@Yasirist This is an excellent question!
If I write \(x^2\) that 2 means I am really multiplying a number x by itself two times, like this \(x*x\) which you well know! So we have nice things such as let's say we want to multiply these numbers together:
\[x^2*x^3\]
We might not know, do we multiply or add the 2 and 3 together? Well one simple way to find out it to write it all out by what the 2 and 3 really mean, just multiply x by itself twice and multiply x by itself 3 times.
\[x^2 *x^3 = (x*x)*(x*x*x) = x*x*x*x*x = x^5\]
Ahhh so we see that the rule must be adding!
\[x^2*x^3=x^{2+3}=x^5\]
We can write this more generally as:
\[x^n*x^m=x^{n+m}\]
What if now we say m=0 in this formula?
\[x^n*x^0 = x^{n+0}\]
We see that this is really just:
\[x^n*x^0=x^n\]
So we must accept that \(x^0=1\), because we know \(x^n*1=x^n\). But this is still unsatisfying to us! What does this mean? We can see that it must be true, but why is it so?!

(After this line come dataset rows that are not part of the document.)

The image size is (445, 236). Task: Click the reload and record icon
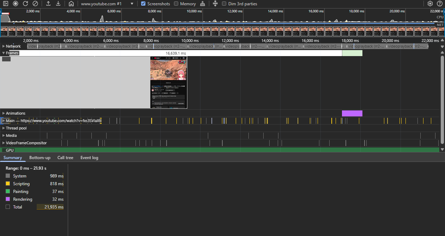(25, 4)
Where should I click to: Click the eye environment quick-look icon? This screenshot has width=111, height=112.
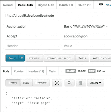click(101, 4)
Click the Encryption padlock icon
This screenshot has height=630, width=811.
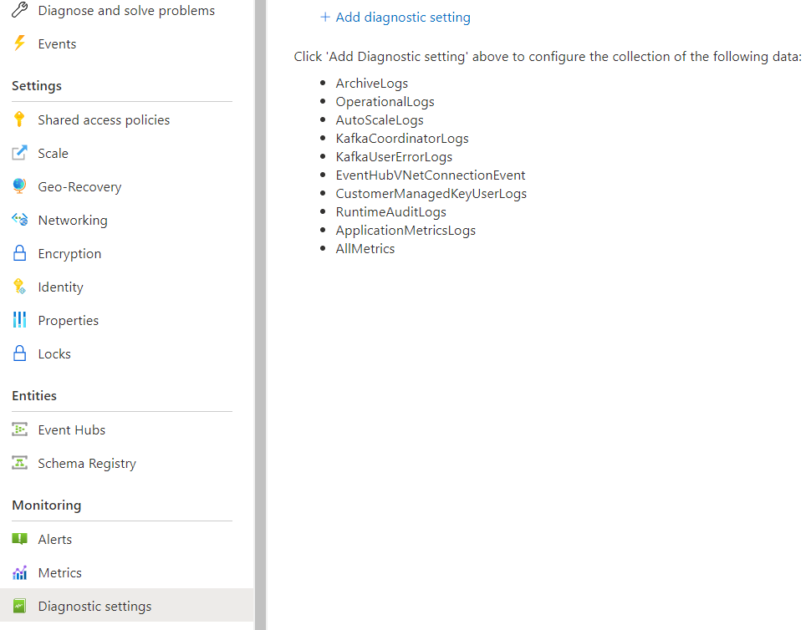click(20, 254)
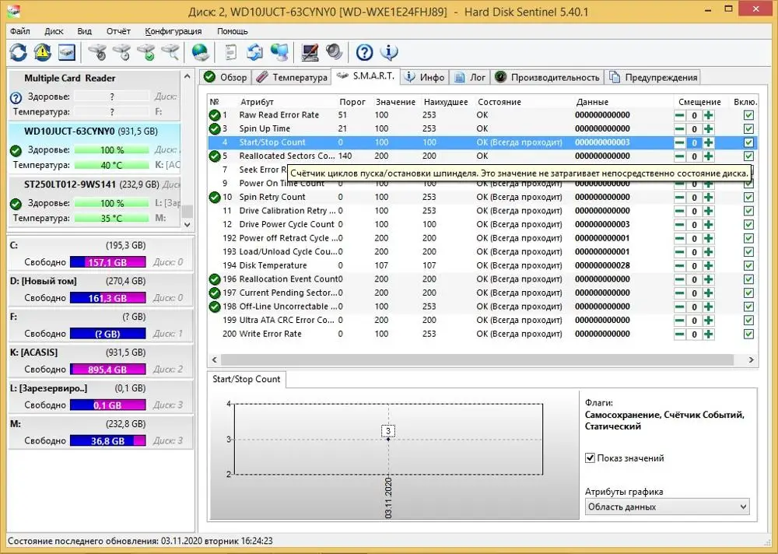Screen dimensions: 778x554
Task: Open help with the question mark icon
Action: (364, 52)
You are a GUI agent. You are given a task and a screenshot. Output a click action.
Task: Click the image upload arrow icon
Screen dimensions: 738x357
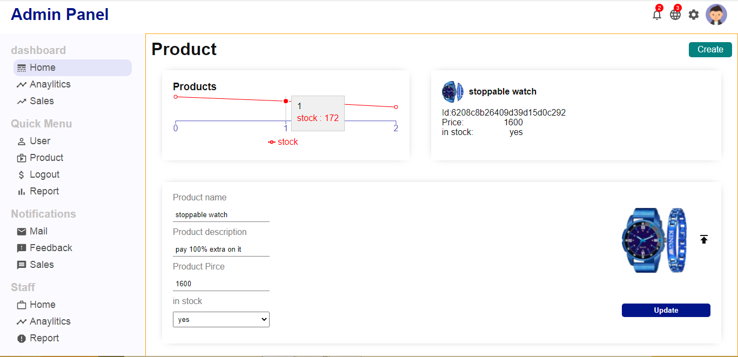click(x=704, y=239)
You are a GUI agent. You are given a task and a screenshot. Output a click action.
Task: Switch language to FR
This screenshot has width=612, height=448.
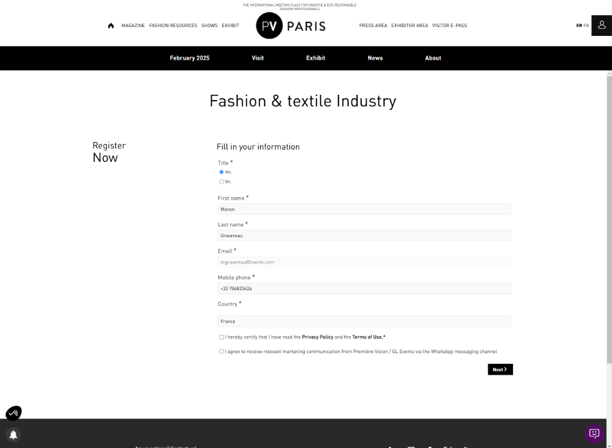[586, 25]
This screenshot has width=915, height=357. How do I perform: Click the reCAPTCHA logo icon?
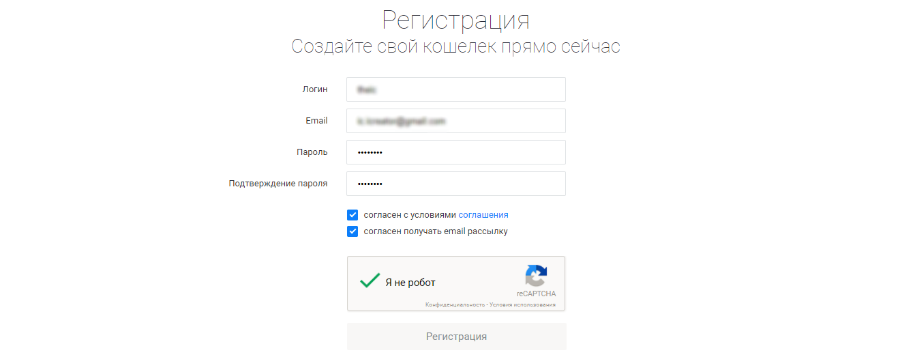click(x=536, y=276)
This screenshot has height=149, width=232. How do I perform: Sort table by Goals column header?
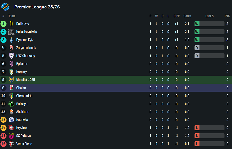click(187, 16)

Let us again think back to our definitions. We know that \(x^2\) just means x multiplied by itself twice. What about \(x^1\)? This is just x multiplied by itself 1 time, which seems weird to say, but we can probably accept that it just means one x. Now how about \(x^0\)? This means x multiplied no times! That means there aren't even any x's there.
You will say, "This too is unsatisfying!" and I agree with you. Maybe we can't understand such a thing from this perspective? By analogy with physics, not even Einstein understood gravity! He only ever was able to describe how it behaves by imagining gravity as a curvature of space. Maybe at the end of the day, nothing is truly understandable? Or maybe we just haven't gotten to the bottom of it yet.